I tried to jump in on X as well to support Bobby with explanations. He is indeed doing an admirable job.
Explanations only go so far. For detractors it is too easy to just say you cannot do anything useful with the smaller LLMs we can currently run on ICP. I don’t agree with that, but we need more actual examples and developers & projects building with the on-chain AI.
At onicai, we have started to more aggressively promote our llama_cpp_canister repo. Anyone can have it’s own LLM running on-chain by following the instructions of the README. It is not difficult for a developer to do this. About 1 hour and you got it up & running.
In addition, we are working on a C++ Bootcamp, which will get participants from zero to DeAI hero, ready to build on-chain AI into their dApps.
Many others are working on projects too, and we’re collaborating and collecting data during our Technical Working Group DeAI sessions.
The main challenge is identifying applications where running an LLM on-chain justifies its costs. A key step is making these costs transparent. When people say “it’s impossible,” they likely mean “it’s economically unfeasible.” I think we’re still at a point where even storing a picture on-chain is economically unfeasible; and in the case of tokens, most of their utility lies in speculation.
Fully on-chain AI inference for autoregressive language models like Llamas is definitely a technical possibility today on the IC and very soon on other blockchains (that have hardware acceleration). Running consensus on these inference workloads is a nice property for some applications but increase the costs.
IMO there are a few additional headwinds when it comes to AI on the IC (or other blockchains) that are not related to model size or compute:
It is still unclear today what the ‘AI stack’ will look like. The stack is not yet standardized and change weekly it seems - once it is it will be easier to understand how the IC can be integrated.
Data is not private on the IC. A lot of applications require full privacy. OpenAI or Anthropic offer full privacy and we need to understand how we can structure the AI offering on the IC.
The frontier for the IC and AI would be the ability to leverage zero-knowledge proofs built for matrix arithmetic. I hope I will have time to make some progress there is year.
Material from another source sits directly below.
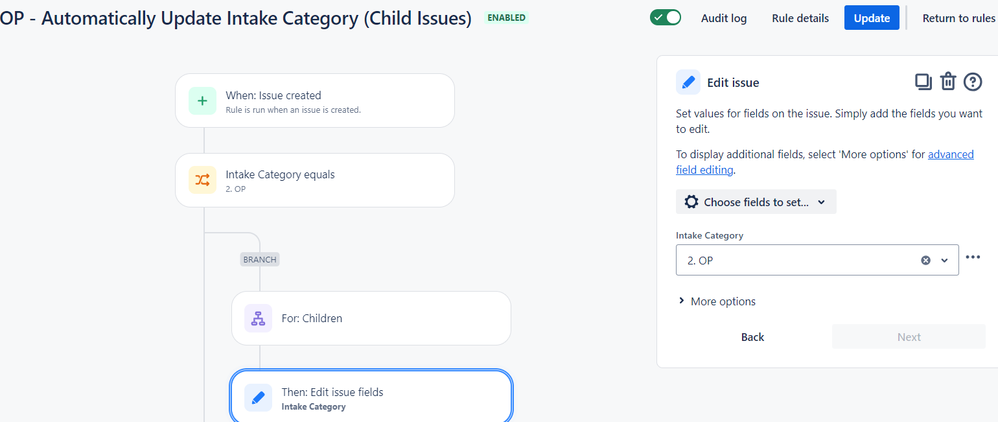The height and width of the screenshot is (422, 998).
Task: Click the blue pencil action icon
Action: [258, 398]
To be practical: we could probably deliver a nice and re-usable implementation of a Llama model to address the skepticism. Inference will be slow but we could build cool apps. I think the main blocker is money: for running the model (for a workload I wanted to run I realized that the cost would be above $1k on the IC) and building the POC. And of course, it is a risk: nobody could end up using it because it is too early. My 2 cents.